Otras medidas recomendadas son no sobrecargar los enchufes de luz ni jugar con los apagadores, así como reemplazar extensiones o cables de aparatos eléctricos que se encuentren en mal estado, alejarse de cables de mediana tensión en las azoteas, revisar que las tuberías no tengan fuga, reparar paredes con humedad y no arrojar basura.

Igualmente dentro de la casa deben limpiarse cisternas y coladeras; revisar y mantener en buen estado la instalación de gas, tener el calentador de agua al exterior, revisar el piloto de la estufa, mantener productos tóxicos lejos del alcance de los niños, sujetar muebles y objetos que puedan caer.

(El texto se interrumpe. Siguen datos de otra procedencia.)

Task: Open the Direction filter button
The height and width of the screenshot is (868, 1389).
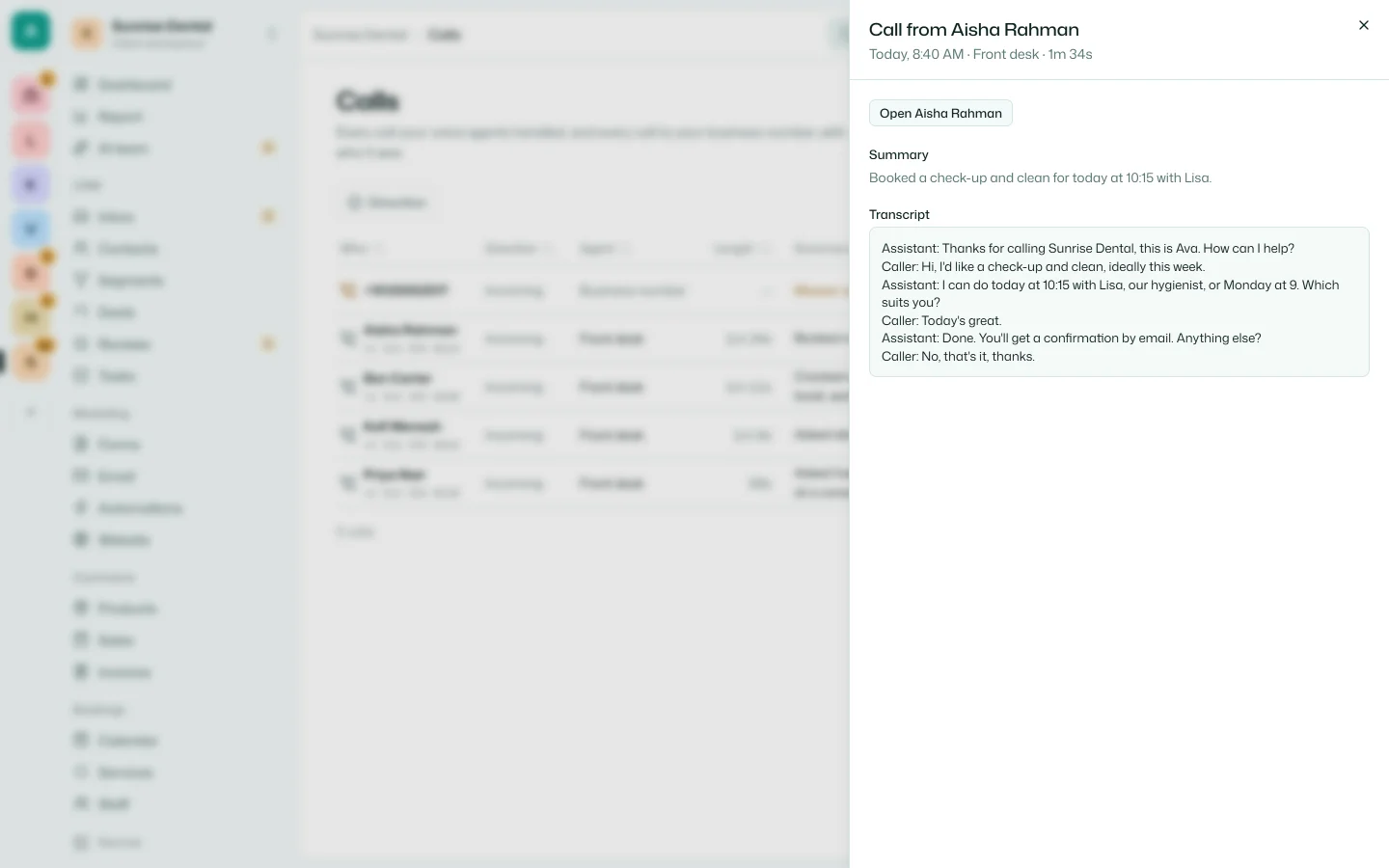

Al exterior es de suma importancia identificar elementos alrededor de la vivienda que puedan representar un riesgo, tales como gasolineras, cables caídos o transformadores.

Respecto del segundo paso enfatizó la importancia de identificar zonas seguras lejos de vidrios y lugares que almacenen materiales peligrosos, como puede ser la cocina, además de señalar rutas de evacuación para llegar a los sitios de menor riesgo, y tener un punto de reunión donde la familia pueda encontrarse en caso de no estar juntos.

Respecto de cómo actuar en caso de que ocurra alguna amenaza, indicó que al sonar la alerta sísmica se debe evacuar si hay tiempo o de lo contrario ubicarse en la zona de menor riesgo, mantener la calma para evitar accidentes y una vez perceptible el movimiento no usar escaleras ni elevador. Inmediatamente al término del sismo revisar instalaciones de gas, luz y agua.

Una vez que la familia conozca la ubicación de las zonas de menos riesgo, rutas de evacuación y cómo reaccionar en caso de emergencia, es importante que realicen simulacros para reforzar y mejorar los protocolos de actuación y corregir errores.

El especialista en protección civil destacó la importancia de que cada miembro de la familia tenga una responsabilidad específica en esos casos –cerrar llaves, tomar la maleta de vida, llamar a emergencias, proteger a la mascota, entre otros–.

Lo que no debe faltar en casa, subrayó, es un extintor situado en un lugar visible, de fácil acceso y cerca de zonas de posibles riesgos, una bolsa hermética con documentos importantes –acta de nacimiento, credencial con fotografía, certificado de estudios, facturas de bienes materiales, cartilla de salud– y botiquín de primeros auxilios con material de curación como guantes de látex, antiséptico, algodón, cinta adhesiva, tijeras, vendas, gasas, curitas y cubre bocas.

Finalmente indicó que es necesario que cada integrante de la familia tenga su “maleta de vida”, que debe cubrir las necesidades de cada persona. Puede tener, por ejemplo, agua embotellada, cobija, papel y toallas higiénicas, linterna de mano, duplicado de llaves, encendedor, silbato, alimentos no perecederos, dinero, hojas de papel y pluma.